==== Input

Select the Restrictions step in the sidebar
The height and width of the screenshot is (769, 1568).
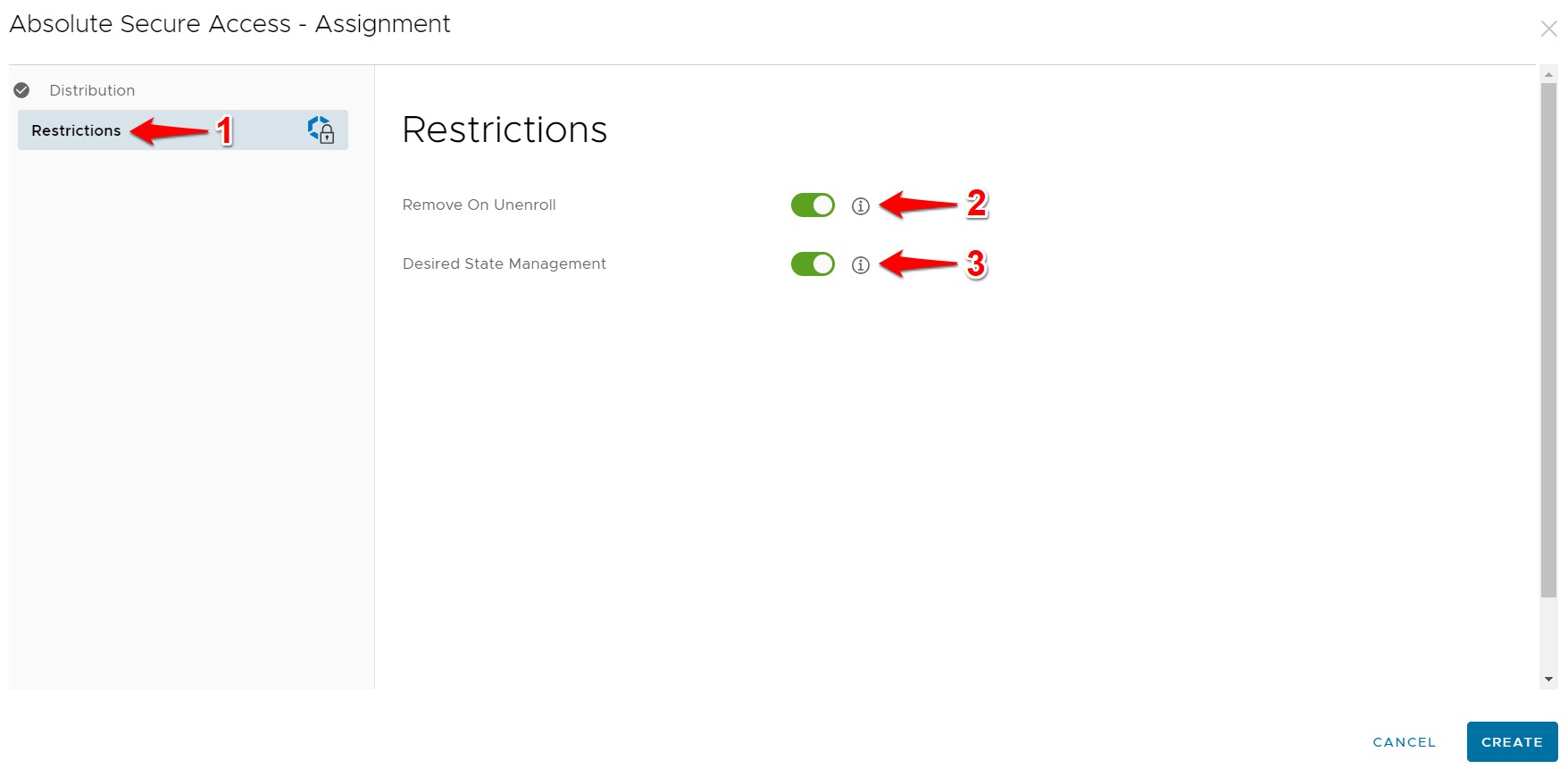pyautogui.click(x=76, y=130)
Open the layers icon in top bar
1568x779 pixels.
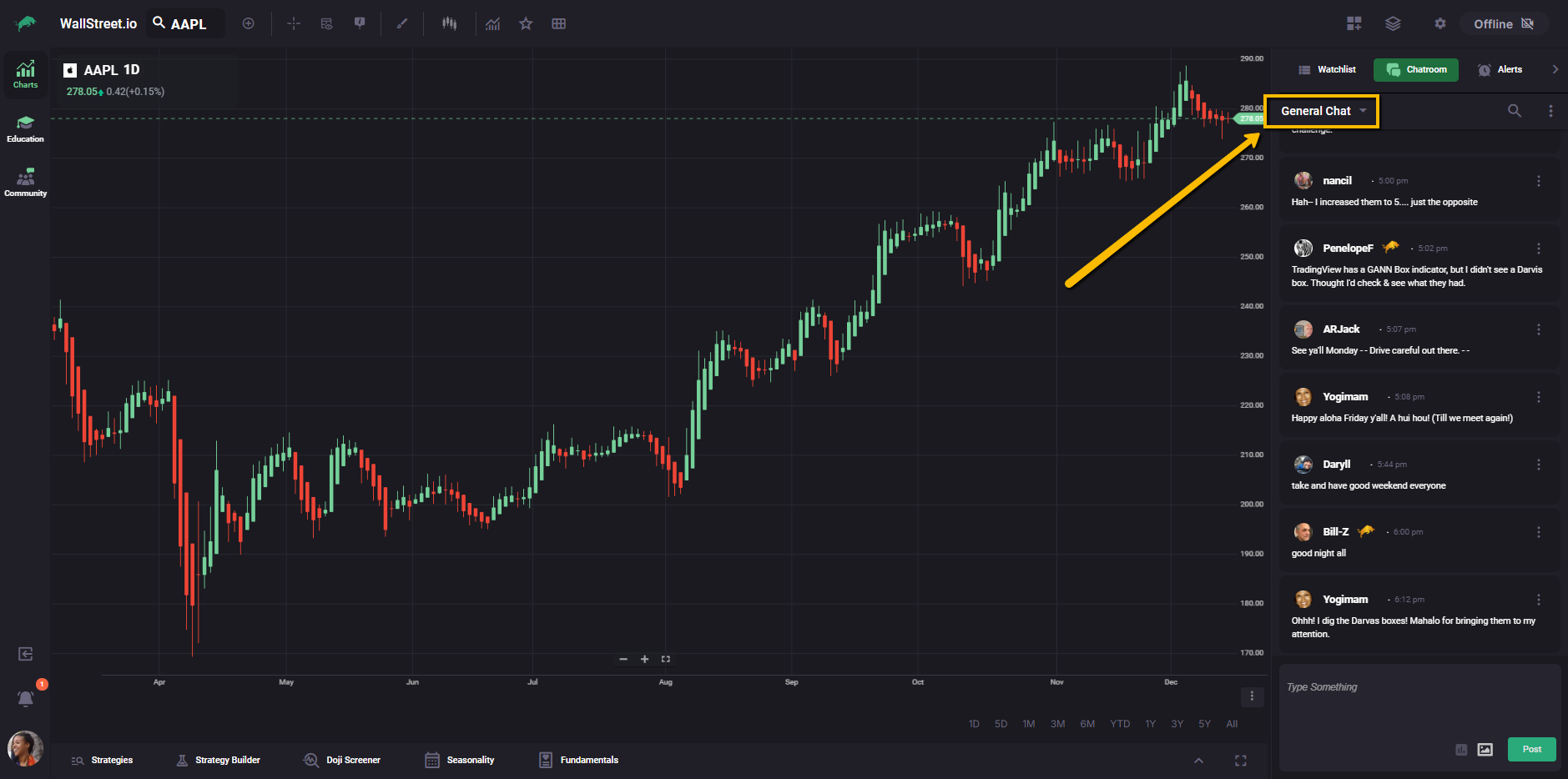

========

**Aim of the exercise:** Because only the text is wanted, copy each record above precisely and omit its pictures.

**Solution to this task:**
Select the Restrictions step in the sidebar
The height and width of the screenshot is (769, 1568).
pyautogui.click(x=76, y=130)
Open the layers icon in top bar
1568x779 pixels.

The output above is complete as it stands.